Task to complete: All lines from the opening of the data to the line containing "You are a computer-use agent. 750x1264" must be returned unchanged, and only those lines.

======== Input

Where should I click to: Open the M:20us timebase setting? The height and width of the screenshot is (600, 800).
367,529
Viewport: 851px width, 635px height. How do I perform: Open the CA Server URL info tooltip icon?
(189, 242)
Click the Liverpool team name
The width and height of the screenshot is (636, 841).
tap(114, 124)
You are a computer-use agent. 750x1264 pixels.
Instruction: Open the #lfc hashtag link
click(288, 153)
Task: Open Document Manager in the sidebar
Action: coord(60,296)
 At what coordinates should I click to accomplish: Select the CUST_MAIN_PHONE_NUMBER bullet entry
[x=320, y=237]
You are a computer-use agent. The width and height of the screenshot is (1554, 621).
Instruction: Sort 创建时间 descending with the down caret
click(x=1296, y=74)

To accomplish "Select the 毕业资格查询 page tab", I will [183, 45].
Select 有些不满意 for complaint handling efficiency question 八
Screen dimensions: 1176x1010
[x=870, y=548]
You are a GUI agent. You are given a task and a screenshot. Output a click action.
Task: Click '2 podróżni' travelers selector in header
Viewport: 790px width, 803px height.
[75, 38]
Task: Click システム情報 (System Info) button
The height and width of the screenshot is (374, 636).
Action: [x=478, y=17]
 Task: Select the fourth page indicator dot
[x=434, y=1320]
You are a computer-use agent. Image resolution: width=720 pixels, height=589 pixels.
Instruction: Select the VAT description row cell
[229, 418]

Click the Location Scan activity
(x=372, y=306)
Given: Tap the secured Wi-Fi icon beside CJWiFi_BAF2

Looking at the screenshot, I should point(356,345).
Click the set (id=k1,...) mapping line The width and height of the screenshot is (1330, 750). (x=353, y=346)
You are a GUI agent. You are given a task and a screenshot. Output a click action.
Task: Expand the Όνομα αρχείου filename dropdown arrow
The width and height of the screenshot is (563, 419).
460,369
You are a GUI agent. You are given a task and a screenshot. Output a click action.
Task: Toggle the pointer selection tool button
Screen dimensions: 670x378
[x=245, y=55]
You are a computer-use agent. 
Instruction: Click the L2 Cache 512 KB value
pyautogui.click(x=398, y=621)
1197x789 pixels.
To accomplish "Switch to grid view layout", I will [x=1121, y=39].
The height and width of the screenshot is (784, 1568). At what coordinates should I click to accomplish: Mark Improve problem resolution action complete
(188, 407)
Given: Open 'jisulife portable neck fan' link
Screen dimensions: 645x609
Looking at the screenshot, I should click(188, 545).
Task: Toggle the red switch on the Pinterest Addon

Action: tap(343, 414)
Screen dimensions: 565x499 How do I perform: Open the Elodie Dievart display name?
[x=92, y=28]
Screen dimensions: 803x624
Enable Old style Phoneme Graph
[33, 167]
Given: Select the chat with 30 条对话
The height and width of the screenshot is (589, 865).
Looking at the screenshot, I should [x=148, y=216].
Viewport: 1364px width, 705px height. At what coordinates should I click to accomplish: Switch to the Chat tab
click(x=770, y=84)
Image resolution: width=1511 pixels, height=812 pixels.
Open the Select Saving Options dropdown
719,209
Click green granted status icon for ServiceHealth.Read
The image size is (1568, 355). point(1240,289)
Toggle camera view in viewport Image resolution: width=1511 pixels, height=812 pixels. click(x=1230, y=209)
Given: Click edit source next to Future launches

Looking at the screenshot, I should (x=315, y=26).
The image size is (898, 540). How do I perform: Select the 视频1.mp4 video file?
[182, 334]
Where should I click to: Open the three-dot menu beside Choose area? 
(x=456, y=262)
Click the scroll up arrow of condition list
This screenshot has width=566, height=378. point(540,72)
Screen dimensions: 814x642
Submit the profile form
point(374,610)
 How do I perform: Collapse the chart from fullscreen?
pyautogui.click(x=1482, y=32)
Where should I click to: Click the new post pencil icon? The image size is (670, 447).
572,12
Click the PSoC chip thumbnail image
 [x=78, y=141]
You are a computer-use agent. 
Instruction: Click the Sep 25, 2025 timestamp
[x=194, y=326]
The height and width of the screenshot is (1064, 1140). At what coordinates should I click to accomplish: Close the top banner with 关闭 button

================

Exercise result:
Where should I click to: Open the M:20us timebase setting? The height and width of the screenshot is (600, 800).
367,529
Viewport: 851px width, 635px height. How do I perform: Open the CA Server URL info tooltip icon?
(189, 242)
Click the Liverpool team name
The width and height of the screenshot is (636, 841).
tap(114, 124)
You are a computer-use agent. 750x1264 pixels.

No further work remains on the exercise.